If you could bottle the past, Bells Milk Bar has the recipe, with its authentic 1950s fit-out and nostalgic flavoured spiders and milkshakes.

Story By Therese Hall

Tucked away on Patton Street, Broken Hill, on the south side of the lode is Bells Milk Bar, a perfectly intact relic of the 1950s. For those old enough to have experienced milk bar culture at its bobby-socks height, entering Bells is like peeling away the past five decades. But for Broken Hillites, it’s the place to go on a sweltering summer evening to cool off with a green lime spider, a fruit tingle soda or a blue moon milkshake, as it has been since the 1930s.
While most milk bars have languished since their heady days as the social hub of suburbs and towns across Australia, Bells is thriving on a new-found love of nostalgia, thanks to self-named milk-bar crusader Jason King. Although not a local in the Broken Hill sense of the word (after nine years in town, Jason is still from ‘away’), he’s been embraced by the community of 20,000, which is pleased to see Bells flourishing again.
When Jason bought the milk bar in 2004 it was “on death’s door”. “It had gone away from the essence of the place and it was tired,” Jason says. Since the Bell family sold the business in 1980 it had lost its mojo, although fortunately it had hung on to its 1950s decor and the original recipes for the flavoured syrups that had made its shakes and sodas sing. When Jason rescued Bells from near-oblivion he didn’t so much change anything as revert to the milk bar’s original flavour. “Initially, we went for the funky cafe theme with painted tables and toasted sandwiches,” he says. “But that didn’t catch on. It was only when we went back to the 1950s theme that it started going really well.”
Bells Milk Bar specialises in sweet drinks, as it has from the very beginning. “Bells never did food, just confectionery and cordials,” Jason says. “We focus on the indulgent side of things – sodas, shakes and spiders, as well as ice-cream sundaes, hot waffles and apple pie.”

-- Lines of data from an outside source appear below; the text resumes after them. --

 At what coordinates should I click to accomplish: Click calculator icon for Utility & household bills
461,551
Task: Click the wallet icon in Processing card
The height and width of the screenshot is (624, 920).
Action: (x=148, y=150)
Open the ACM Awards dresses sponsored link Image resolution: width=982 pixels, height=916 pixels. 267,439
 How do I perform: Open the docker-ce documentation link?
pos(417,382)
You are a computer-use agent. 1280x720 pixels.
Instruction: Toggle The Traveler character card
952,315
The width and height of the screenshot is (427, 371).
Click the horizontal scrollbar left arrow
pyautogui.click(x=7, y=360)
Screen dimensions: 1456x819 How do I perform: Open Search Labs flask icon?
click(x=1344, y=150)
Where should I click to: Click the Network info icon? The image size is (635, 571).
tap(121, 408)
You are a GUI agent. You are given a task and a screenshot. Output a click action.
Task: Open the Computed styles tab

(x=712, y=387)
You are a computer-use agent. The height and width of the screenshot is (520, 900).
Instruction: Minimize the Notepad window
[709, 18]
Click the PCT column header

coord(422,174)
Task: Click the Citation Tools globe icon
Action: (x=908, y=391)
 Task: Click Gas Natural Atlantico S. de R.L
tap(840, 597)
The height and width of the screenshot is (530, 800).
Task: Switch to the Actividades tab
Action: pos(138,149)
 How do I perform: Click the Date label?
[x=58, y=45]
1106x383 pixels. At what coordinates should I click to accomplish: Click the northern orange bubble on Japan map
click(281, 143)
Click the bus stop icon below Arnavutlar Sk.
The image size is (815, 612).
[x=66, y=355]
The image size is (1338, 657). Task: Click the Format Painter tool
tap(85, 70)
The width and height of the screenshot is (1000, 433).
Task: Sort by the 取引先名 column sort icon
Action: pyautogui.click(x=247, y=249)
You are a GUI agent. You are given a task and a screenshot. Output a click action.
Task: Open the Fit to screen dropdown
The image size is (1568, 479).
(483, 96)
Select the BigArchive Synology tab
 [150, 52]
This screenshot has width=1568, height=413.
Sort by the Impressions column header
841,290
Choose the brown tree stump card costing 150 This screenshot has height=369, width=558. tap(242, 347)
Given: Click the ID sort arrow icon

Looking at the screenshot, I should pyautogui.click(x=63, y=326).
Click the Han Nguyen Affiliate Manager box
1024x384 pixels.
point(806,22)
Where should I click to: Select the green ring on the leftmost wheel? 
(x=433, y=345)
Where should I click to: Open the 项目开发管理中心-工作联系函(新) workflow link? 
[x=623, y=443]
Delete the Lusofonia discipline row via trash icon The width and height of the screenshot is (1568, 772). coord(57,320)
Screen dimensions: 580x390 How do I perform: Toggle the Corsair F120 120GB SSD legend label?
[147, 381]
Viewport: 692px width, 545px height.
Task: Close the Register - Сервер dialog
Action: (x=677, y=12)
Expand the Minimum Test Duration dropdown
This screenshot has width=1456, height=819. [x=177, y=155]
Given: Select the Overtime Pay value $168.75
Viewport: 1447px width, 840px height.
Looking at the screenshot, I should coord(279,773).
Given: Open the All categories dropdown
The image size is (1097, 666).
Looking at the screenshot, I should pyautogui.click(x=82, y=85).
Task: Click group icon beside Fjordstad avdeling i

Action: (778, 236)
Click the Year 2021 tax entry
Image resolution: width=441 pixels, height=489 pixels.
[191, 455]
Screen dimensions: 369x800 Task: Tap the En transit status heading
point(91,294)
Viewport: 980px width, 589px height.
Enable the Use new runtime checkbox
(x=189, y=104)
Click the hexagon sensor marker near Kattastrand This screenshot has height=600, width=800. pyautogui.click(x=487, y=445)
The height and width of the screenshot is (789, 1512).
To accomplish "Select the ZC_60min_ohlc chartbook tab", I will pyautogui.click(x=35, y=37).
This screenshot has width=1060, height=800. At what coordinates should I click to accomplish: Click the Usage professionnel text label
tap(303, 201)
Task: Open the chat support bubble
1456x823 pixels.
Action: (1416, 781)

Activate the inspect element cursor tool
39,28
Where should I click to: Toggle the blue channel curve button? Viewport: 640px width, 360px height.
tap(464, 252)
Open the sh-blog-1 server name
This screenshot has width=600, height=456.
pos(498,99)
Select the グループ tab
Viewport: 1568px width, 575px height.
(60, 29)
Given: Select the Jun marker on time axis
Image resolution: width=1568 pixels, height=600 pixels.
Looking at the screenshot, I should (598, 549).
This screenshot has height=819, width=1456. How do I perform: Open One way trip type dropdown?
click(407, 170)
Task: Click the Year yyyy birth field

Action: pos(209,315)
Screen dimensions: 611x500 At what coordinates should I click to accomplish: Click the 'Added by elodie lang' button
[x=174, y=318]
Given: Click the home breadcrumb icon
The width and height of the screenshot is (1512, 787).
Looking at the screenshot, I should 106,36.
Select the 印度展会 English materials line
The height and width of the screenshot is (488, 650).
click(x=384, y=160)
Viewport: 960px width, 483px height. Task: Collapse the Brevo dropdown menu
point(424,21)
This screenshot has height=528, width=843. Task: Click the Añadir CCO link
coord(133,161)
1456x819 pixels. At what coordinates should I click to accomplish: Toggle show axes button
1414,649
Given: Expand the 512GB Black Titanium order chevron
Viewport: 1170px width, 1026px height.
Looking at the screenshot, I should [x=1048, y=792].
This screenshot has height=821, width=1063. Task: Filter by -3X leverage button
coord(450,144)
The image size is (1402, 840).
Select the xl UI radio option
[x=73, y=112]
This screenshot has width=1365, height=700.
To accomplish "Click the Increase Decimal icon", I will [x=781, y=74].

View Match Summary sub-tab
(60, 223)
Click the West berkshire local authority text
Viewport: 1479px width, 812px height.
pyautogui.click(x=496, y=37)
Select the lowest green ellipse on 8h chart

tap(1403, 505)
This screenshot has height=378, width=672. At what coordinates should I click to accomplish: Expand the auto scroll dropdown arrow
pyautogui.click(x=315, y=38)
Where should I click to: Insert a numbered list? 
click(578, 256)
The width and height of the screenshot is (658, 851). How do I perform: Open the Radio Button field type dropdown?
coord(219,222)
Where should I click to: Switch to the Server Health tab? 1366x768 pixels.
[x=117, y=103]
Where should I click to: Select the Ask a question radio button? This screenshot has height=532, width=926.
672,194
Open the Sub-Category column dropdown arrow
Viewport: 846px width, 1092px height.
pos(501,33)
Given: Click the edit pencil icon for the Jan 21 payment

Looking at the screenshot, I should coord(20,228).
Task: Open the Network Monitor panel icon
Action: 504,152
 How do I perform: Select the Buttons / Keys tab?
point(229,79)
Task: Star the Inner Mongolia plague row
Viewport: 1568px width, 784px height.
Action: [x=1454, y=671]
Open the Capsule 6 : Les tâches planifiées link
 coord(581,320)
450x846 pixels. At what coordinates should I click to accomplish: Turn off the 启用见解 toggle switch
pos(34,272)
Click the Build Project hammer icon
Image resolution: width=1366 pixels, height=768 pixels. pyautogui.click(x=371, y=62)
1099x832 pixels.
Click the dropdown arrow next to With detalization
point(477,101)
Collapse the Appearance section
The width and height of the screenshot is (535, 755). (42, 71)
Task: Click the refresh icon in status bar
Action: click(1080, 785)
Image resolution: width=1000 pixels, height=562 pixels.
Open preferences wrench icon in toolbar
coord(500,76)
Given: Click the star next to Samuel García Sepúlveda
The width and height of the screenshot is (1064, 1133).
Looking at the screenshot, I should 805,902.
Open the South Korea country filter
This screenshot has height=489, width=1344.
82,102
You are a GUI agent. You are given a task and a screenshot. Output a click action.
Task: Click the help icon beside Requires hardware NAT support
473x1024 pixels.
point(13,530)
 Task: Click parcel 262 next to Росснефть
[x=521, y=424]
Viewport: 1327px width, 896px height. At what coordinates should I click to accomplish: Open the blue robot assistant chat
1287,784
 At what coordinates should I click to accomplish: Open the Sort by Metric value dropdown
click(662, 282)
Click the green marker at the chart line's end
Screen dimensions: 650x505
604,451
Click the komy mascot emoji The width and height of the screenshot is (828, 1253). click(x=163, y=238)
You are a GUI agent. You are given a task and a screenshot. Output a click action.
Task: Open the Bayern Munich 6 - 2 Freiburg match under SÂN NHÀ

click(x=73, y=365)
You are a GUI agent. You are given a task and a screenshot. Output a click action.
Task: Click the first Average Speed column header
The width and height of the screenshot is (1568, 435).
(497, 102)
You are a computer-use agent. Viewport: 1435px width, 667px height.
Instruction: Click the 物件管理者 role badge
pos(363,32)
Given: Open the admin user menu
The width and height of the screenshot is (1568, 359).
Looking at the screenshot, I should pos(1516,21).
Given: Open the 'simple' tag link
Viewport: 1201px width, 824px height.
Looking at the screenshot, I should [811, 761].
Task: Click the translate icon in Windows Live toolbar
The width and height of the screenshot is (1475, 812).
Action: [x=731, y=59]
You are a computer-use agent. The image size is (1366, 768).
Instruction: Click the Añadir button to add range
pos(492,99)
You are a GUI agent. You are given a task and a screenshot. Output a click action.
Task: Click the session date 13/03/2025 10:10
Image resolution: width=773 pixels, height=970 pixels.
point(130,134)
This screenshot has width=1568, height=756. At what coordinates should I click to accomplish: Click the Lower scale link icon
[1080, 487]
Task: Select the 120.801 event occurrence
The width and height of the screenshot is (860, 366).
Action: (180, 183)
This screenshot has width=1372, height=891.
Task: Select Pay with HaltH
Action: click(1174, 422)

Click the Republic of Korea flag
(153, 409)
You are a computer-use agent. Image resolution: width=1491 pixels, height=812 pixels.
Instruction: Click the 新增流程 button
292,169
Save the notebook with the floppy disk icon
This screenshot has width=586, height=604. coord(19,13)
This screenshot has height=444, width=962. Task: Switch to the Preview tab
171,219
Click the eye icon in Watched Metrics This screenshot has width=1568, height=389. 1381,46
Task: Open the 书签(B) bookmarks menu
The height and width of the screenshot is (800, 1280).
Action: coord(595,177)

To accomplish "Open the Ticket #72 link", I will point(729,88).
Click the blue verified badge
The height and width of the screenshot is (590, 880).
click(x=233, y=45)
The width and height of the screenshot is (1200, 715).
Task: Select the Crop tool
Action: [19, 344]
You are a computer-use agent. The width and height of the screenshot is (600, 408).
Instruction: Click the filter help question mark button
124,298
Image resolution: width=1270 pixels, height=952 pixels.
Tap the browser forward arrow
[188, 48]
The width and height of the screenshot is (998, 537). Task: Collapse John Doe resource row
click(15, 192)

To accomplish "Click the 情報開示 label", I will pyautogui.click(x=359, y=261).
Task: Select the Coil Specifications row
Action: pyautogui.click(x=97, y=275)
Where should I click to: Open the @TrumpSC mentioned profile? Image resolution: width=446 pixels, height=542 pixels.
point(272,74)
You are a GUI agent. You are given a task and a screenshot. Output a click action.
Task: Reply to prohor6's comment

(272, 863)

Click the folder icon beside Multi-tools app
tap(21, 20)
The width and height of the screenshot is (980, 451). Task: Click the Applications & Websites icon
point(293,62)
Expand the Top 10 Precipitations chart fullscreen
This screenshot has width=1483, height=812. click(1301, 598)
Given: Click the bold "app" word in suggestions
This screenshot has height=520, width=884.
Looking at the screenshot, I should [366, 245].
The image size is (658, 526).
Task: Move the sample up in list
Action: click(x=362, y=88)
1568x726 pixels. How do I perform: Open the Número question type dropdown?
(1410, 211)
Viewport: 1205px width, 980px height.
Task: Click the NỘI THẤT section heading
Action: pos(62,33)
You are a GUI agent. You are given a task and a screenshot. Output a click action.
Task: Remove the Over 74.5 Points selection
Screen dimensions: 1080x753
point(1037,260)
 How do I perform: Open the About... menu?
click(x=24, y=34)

Opened in 1892 by confectioner and cordial-maker Frederick Fenton, Bells was loosely in the same ‘family’ for almost a century. In the early 1900s Frederick handed the business over to his apprentice John Longman who married fellow apprentice Minnie Pearl Davis. John was killed in France in World War I, leaving ‘Pearly’ to run the business on her own. When she married Les Bell, a toolmaker in the mines, in 1923 the shop became known as ‘Pearly Bells’.